Exercise
In the court opinion excerpt below on punitive damages caps, how much did the jury award in punitive damages in Southeastern Greyhound Lines, Inc. v. Freels?

Provided text
Our review of historical evidence from Tennessee and North Carolina demonstrates that punitive damages awards were part of the right to trial by jury at the time the Tennessee Constitution was adopted. The North Carolina Supreme Court discussed the issue of punitive damages in a case it decided the year after the Tennessee Constitution was drafted, Carruthers v. Tillman ,
[I]t is not proper, in the first instance, to give exemplary damages, but such only *365as will compensate for actual loss, as killing the timber or overflowing a field, so as to prevent a crop being made upon it, and the like. ... [B]ut if after this the nuisance should be continued, and a new action brought, then the damages should be so exemplary as to compel an abatement of the nuisance.
Further review shows that the proper measure of punitive damages is historically a "finding of fact" within the exclusive province of the jury. In the 1839 case Boyers v. Pratt , a jury awarded the plaintiff the sizable sum of $1,460 in damages for an assault claim.
Here there was a harmless, inoffensive young man of religious habits and a non-combatant, a stranger in a strange land, degraded by the infliction of the most ignominious punishment from the hands of a wealthy, influential and respectable citizen, and without any thing approaching to adequate cause. Who can begin to estimate, in dollars and cents, what would be an adequate compensation for such an injury?
One hundred years later, the Tennessee Supreme Court described another punitive damages award in similar terms. In Southeastern Greyhound Lines, Inc. v. Freels , a passenger was refused the opportunity to board a bus; the jury awarded $500 in punitive damages even though the actual damages amounted to less than two dollars.
*366
Following this line of cases from the Tennessee Supreme Court, we find that the General Assembly's attempt to cap punitive damages pursuant to T.C.A. § 29-39-104 constitutes an unconstitutional invasion of the right to trial by jury under the Tennessee Constitution. See Tenn. Const. art. I, § 6. We therefore hold that T.C.A. § 29-39-104 is unenforceable to the extent that it purports to cap punitive damage awards.
Defendant and the State ask this Court to hold otherwise for six reasons. We are not persuaded. First , these parties challenge the notion that the amount of punitive damages constitutes a "finding of fact." The Court recognizes that some jurisdictions do not consider punitive damage awards to be factual in nature. For example, the Indiana Supreme Court upheld a punitive damages cap in large part because "the jury's determination of the amount of punitive damages is not the sort of 'finding of fact' that implicates the right to jury trial under our state constitution." State v. Doe ,
But as cases such as Wilkins , Boyers , and Southeastern Greyhound demonstrate, Tennessee law treats punitive damages differently, and it is not alone in doing so. Indeed, the United States Supreme Court acknowledged in Cooper Industries that there is a lack of uniformity on this issue, stating:
Respondent argues that our decision in Honda Motor Co. v. Oberg ,512 U.S. 415 ,114 S.Ct. 2331 ,129 L.Ed.2d 336 , (1994), rests upon the assumption that punitive damages awards are findings of fact. In that case, we held that the Oregon Constitution, which prohibits the reexamination of any "fact tried by a jury," violated due process because it did not allow for any review of the constitutionality of punitive damages awards. Respondent claims that, because we considered this provision of the Oregon Constitution to cover punitive damages, we implicitly held that punitive damages are a "fact tried by a jury." It was the Oregon Supreme Court's interpretation of that provision, however, and not our own, that compelled the treatment of punitive damages as covered. See Oberg ,512 U.S. at 427 ,114 S.Ct. 2331 ; see also Van Lom v. Schneiderman ,187 Or. 89 ,210 P.2d 461 , 462 (1949) (construing the Oregon Constitution).

Dataset section

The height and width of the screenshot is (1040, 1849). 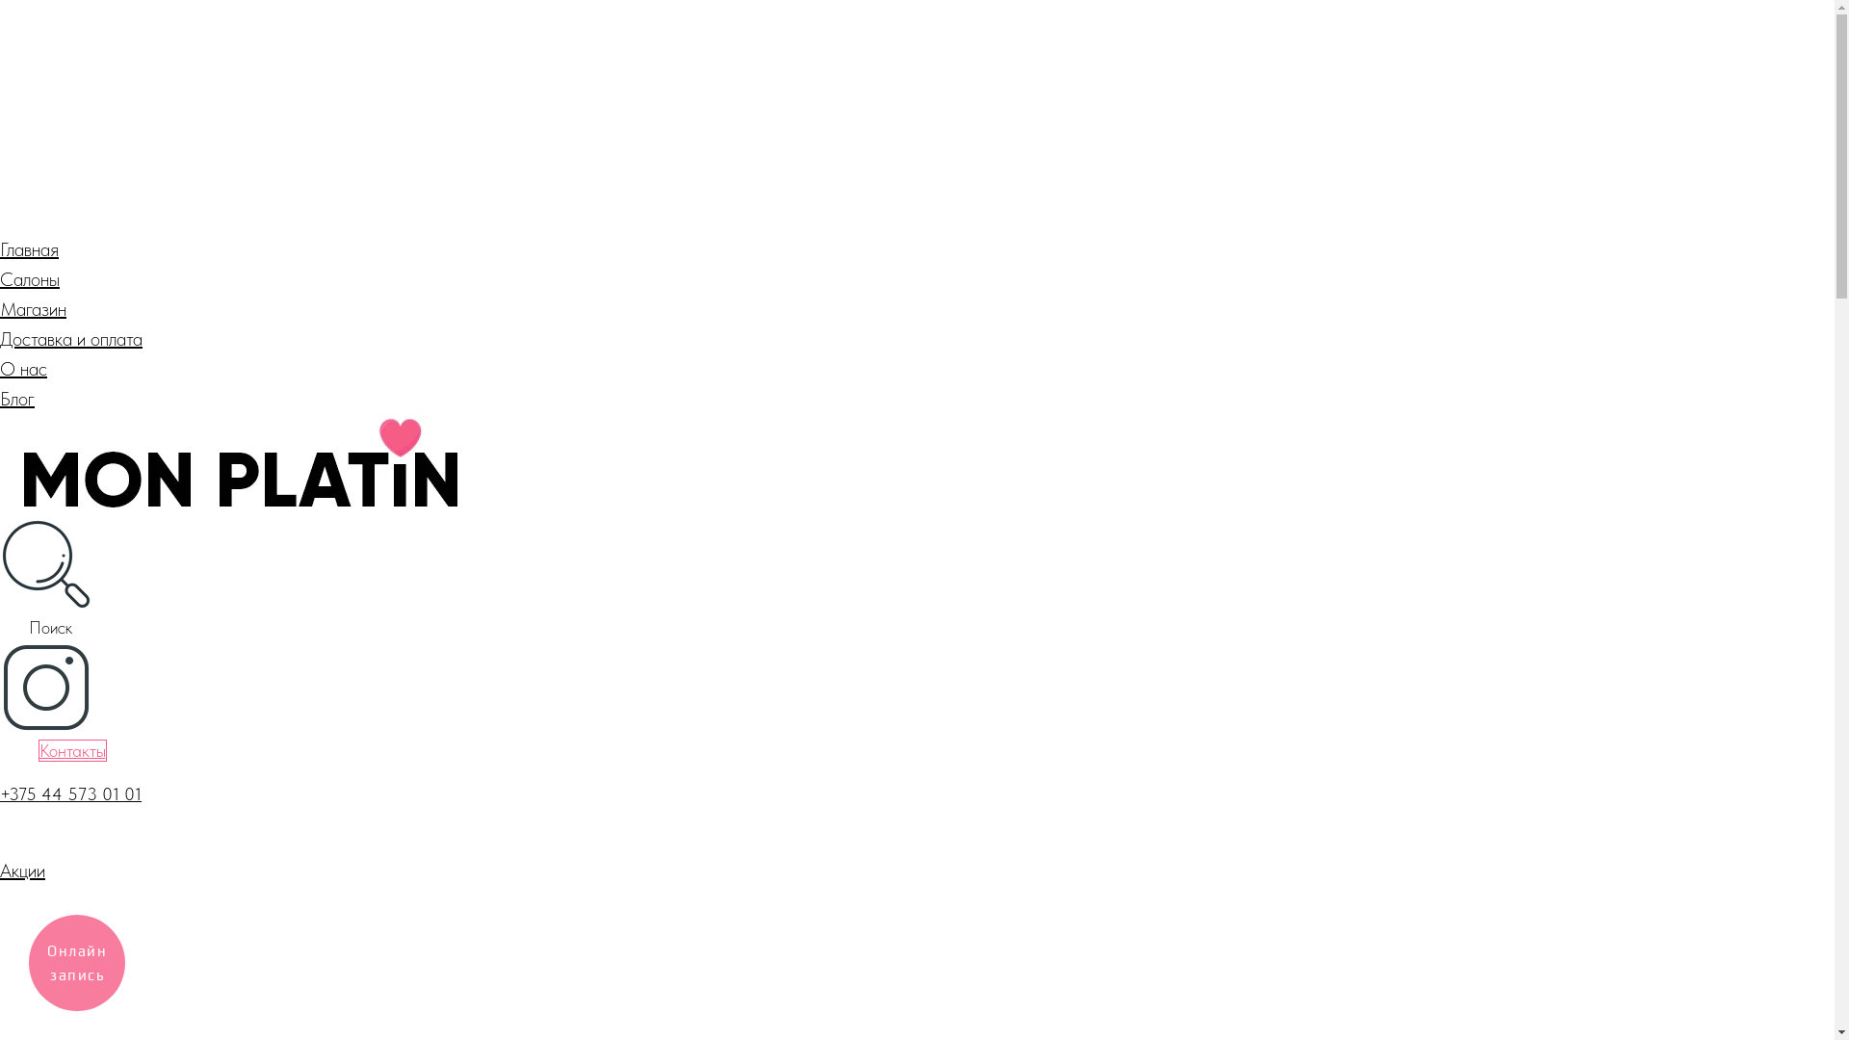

Correct result
$500, even though the actual damages were less than two dollars.